Show every line in the records below that contains the word "Settings".

= = = =

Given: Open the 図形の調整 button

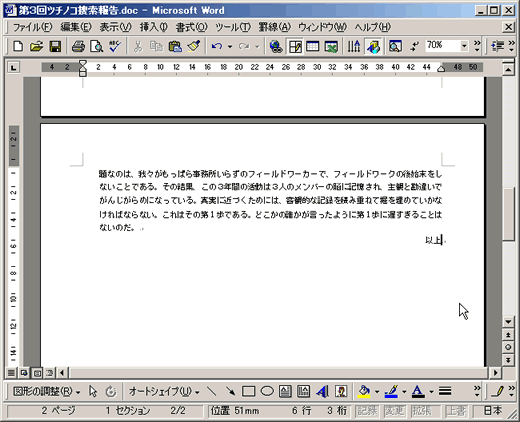Looking at the screenshot, I should coord(46,391).
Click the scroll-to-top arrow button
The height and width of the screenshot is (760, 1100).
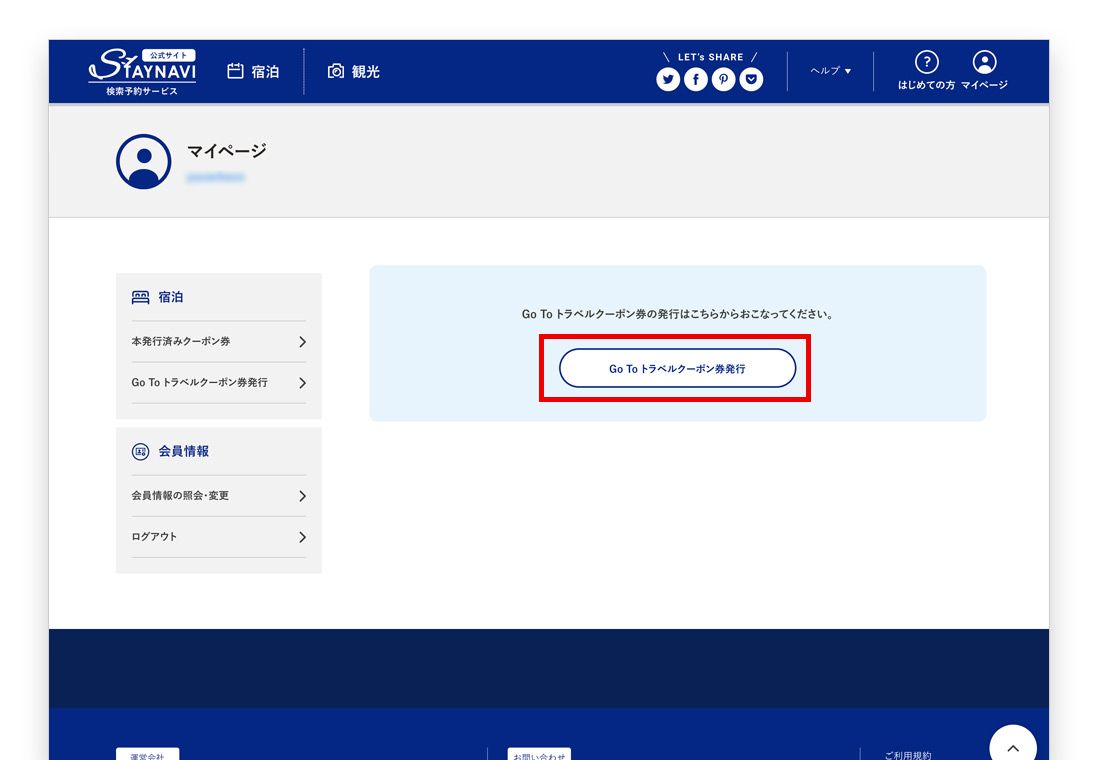[x=1012, y=746]
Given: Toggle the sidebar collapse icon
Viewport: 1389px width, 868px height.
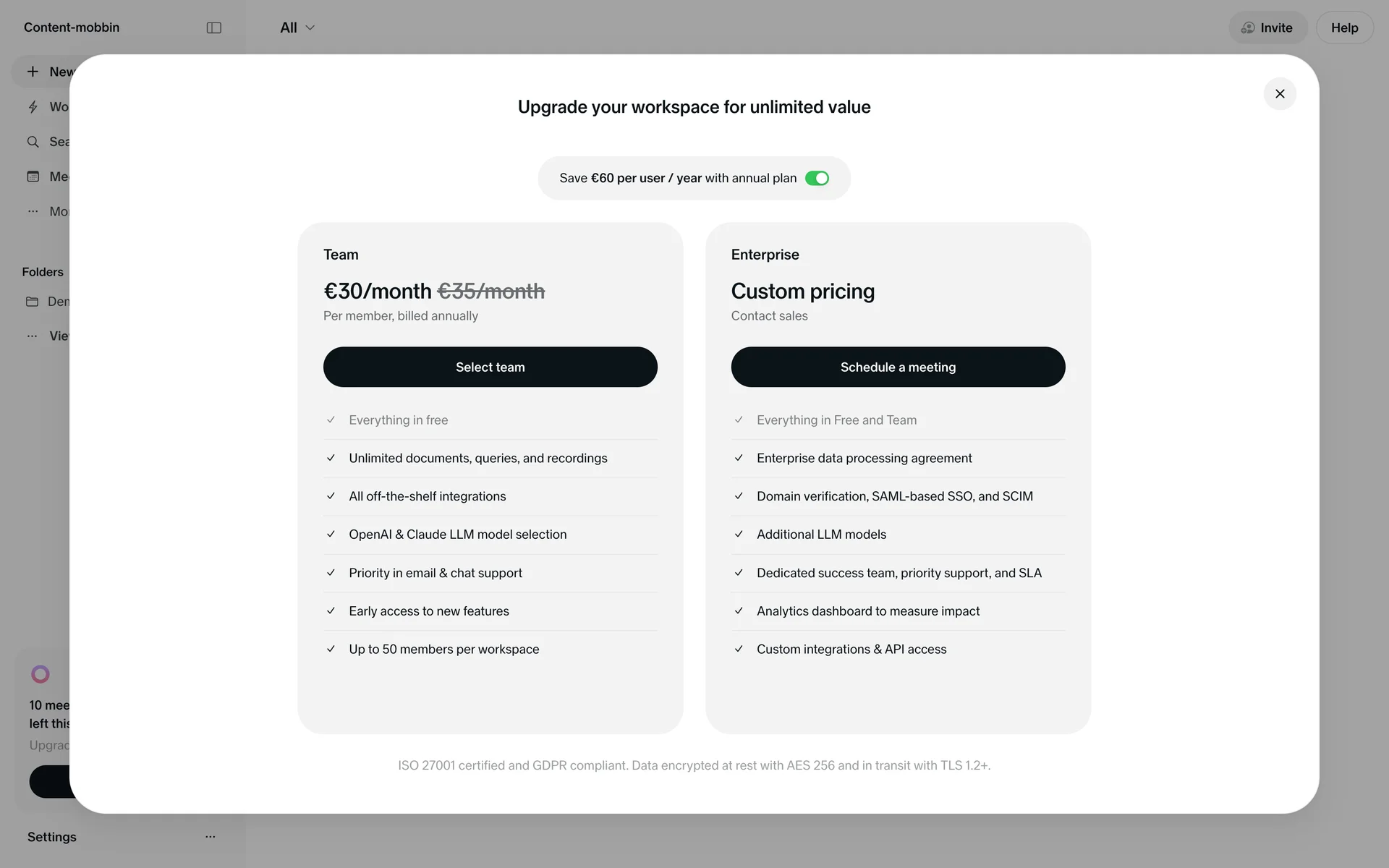Looking at the screenshot, I should [x=213, y=27].
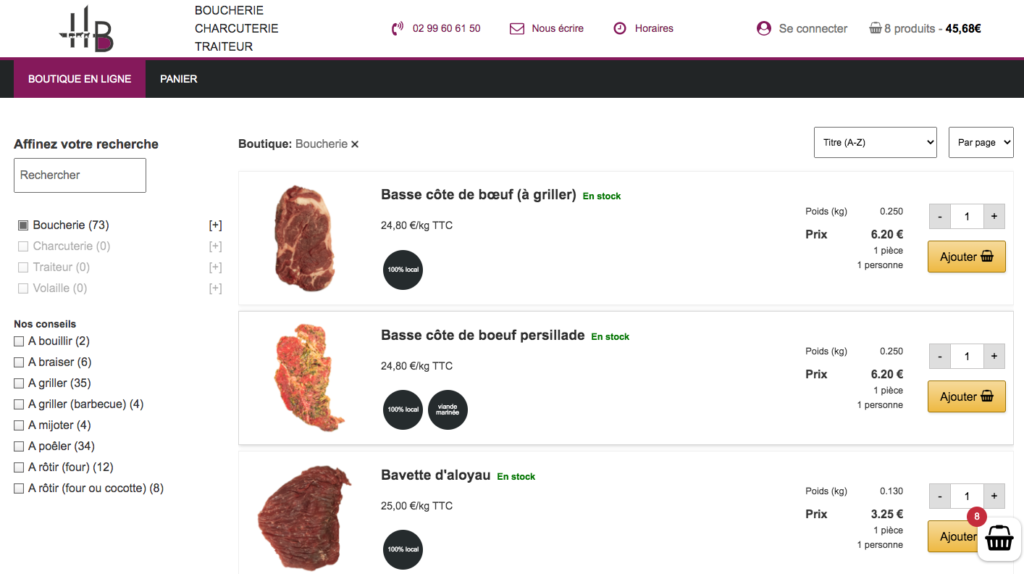Viewport: 1024px width, 574px height.
Task: Select the BOUTIQUE EN LIGNE tab
Action: coord(80,79)
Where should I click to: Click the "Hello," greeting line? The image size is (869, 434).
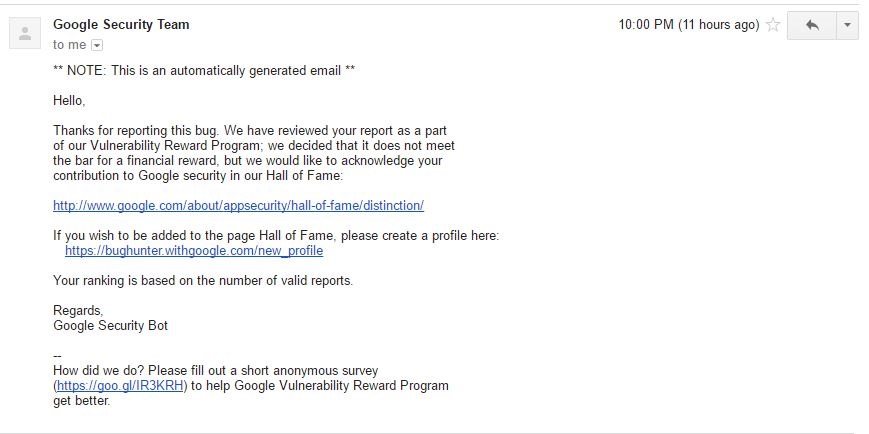[69, 100]
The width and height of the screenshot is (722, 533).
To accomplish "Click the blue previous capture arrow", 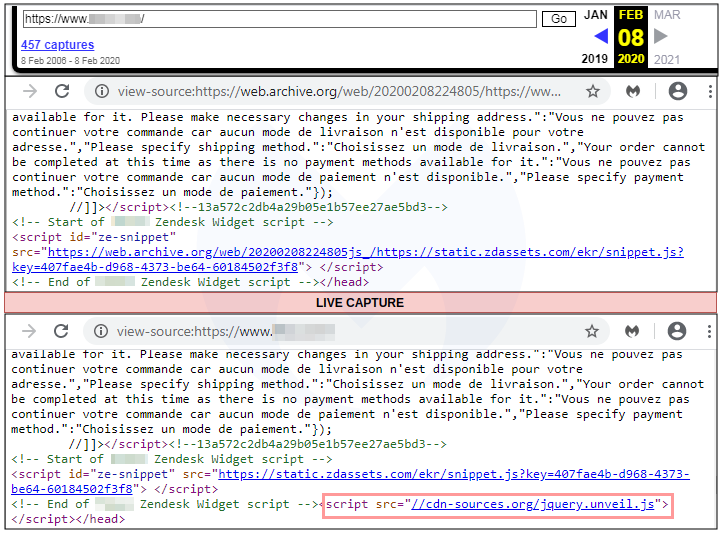I will click(x=601, y=37).
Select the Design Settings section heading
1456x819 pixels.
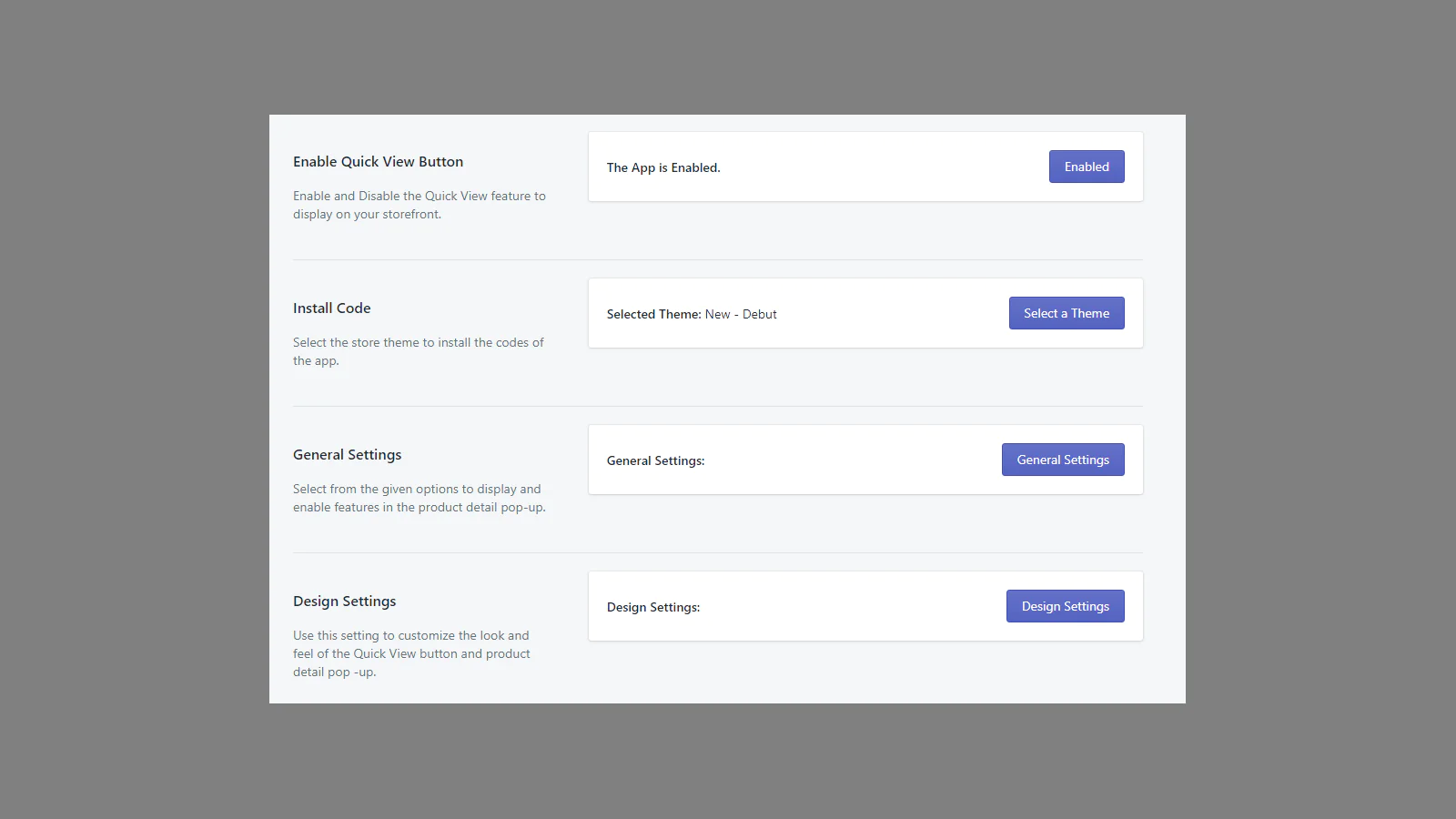(344, 602)

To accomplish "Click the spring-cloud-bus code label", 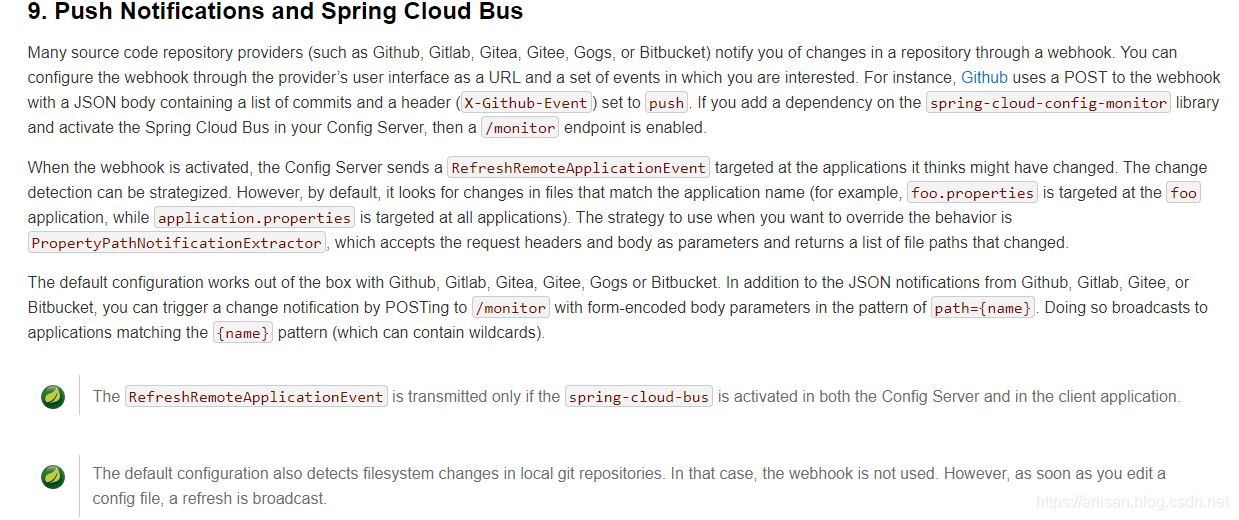I will coord(638,397).
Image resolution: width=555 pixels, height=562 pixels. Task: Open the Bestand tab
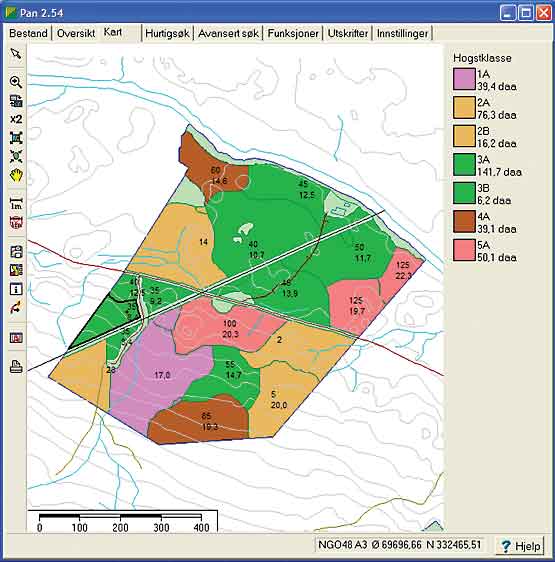click(28, 33)
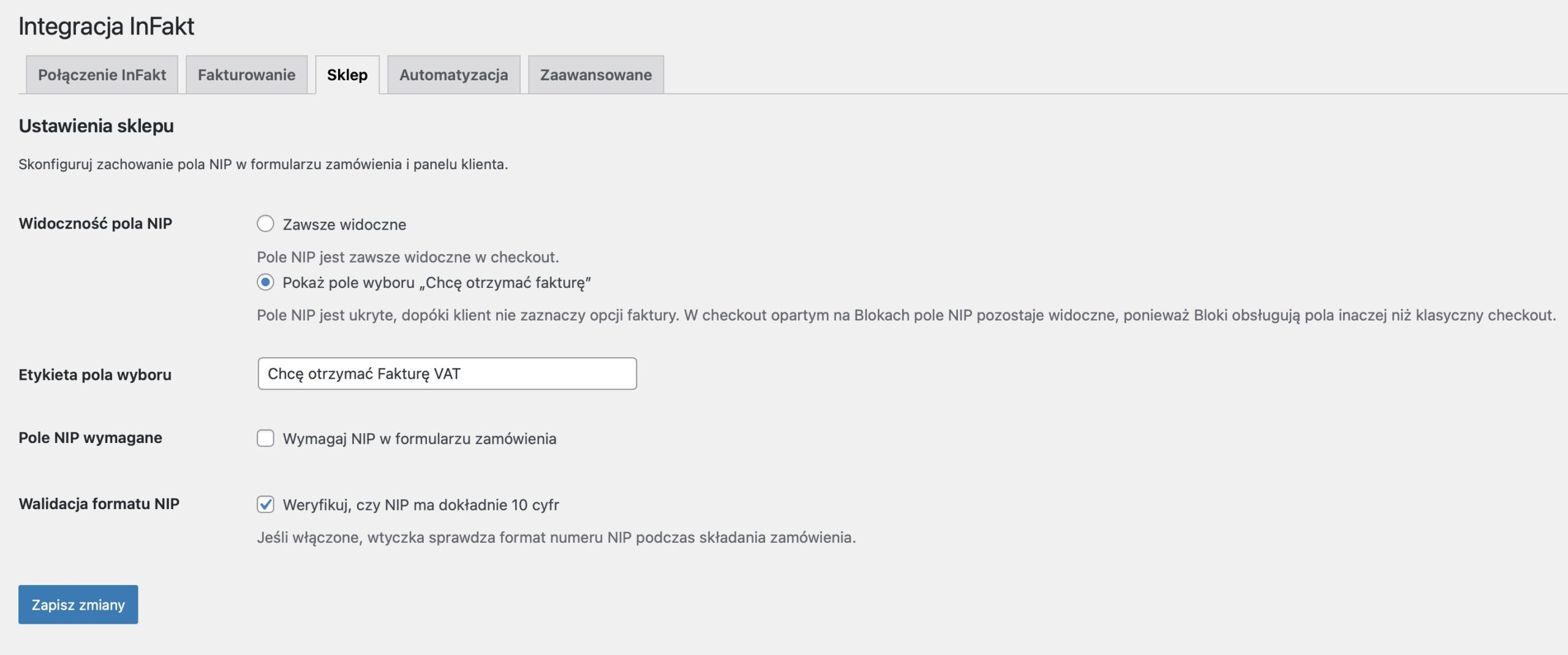Click the 'Skonfiguruj zachowanie pola NIP' intro text
The image size is (1568, 655).
(x=263, y=164)
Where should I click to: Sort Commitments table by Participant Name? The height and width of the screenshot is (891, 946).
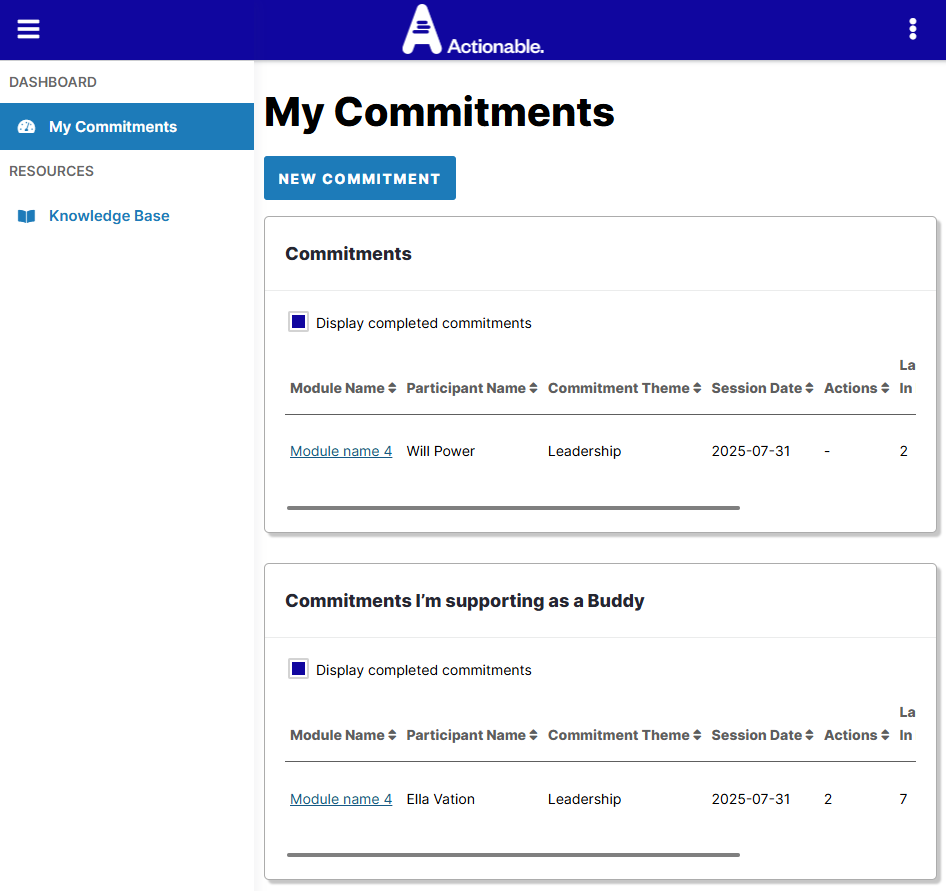click(466, 388)
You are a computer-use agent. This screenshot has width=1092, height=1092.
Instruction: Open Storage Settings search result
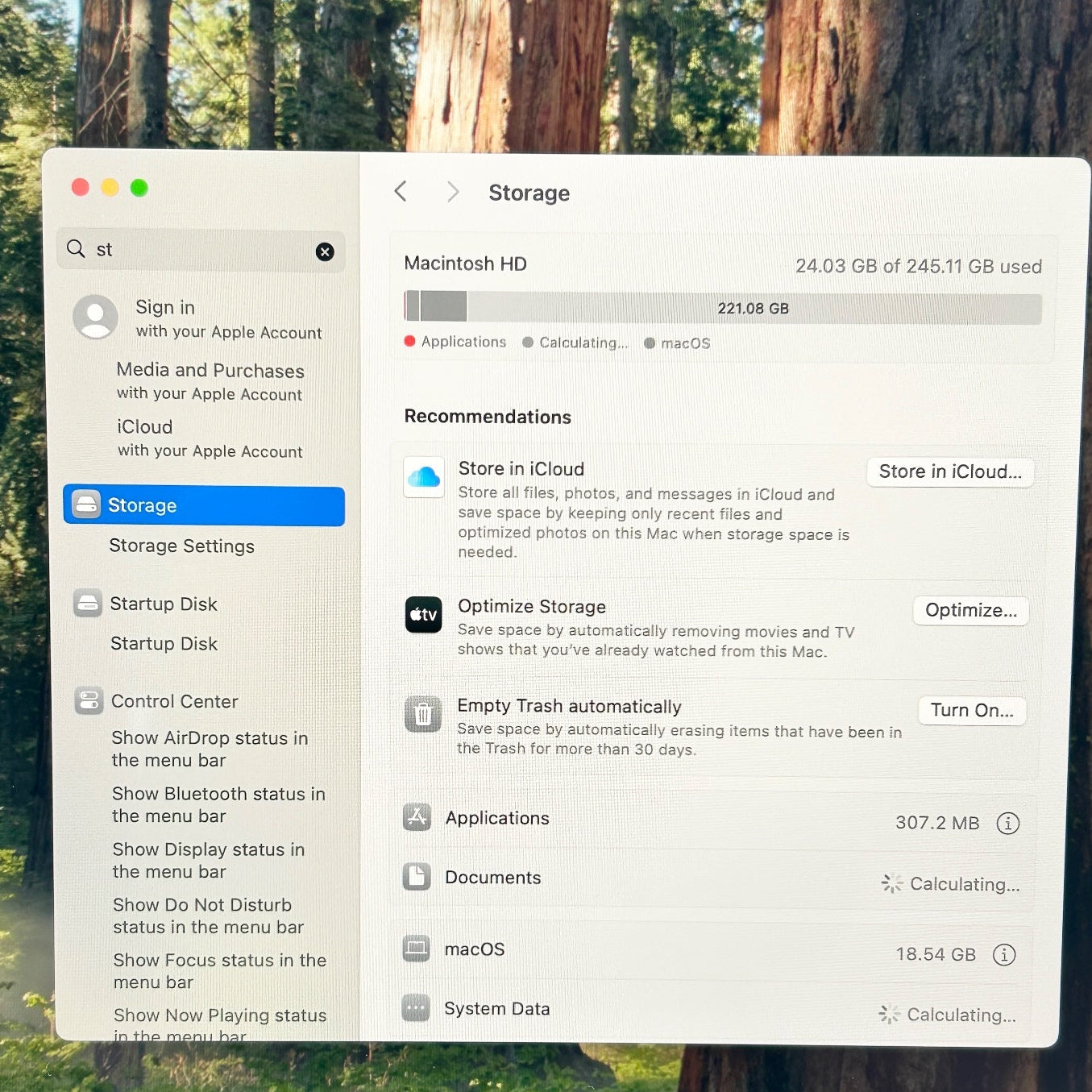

= = = =

▸ Exercise response
Select the Design Settings section heading
Instruction: Open Storage Settings search result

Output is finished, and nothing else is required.